Search the listing for "will" and copy every line where it appears.
╭──
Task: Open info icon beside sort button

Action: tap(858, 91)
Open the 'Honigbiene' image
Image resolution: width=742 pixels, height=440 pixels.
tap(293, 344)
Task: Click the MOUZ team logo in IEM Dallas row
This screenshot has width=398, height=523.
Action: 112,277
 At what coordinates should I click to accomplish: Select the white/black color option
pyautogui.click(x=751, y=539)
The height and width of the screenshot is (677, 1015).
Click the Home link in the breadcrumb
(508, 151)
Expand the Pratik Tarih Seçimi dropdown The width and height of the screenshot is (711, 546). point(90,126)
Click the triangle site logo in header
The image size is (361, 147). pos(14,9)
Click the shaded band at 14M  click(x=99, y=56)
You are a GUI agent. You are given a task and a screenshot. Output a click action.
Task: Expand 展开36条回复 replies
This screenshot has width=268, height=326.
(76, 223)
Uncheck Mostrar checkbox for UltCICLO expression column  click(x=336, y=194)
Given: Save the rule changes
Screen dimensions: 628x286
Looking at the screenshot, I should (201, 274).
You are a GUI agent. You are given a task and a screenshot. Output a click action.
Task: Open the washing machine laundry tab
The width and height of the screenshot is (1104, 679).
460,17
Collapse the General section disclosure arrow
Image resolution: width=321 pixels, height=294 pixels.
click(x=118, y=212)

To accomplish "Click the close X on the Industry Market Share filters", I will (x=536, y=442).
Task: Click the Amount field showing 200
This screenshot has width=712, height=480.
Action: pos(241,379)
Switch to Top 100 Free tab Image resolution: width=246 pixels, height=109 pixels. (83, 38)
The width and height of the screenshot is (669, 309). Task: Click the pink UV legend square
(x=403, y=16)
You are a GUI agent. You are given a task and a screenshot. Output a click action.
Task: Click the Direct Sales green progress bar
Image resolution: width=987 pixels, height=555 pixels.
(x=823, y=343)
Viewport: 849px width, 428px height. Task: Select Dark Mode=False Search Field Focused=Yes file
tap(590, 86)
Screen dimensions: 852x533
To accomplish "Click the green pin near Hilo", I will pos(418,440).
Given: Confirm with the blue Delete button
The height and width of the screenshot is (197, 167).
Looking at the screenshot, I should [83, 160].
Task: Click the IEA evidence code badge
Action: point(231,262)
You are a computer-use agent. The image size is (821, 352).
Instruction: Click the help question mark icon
╰──
• [Answer for the task]:
To accomplish "Click the close X on the Industry Market Share filters", I will (x=536, y=442).
To accomplish "Click the green pin near Hilo", I will pos(418,440).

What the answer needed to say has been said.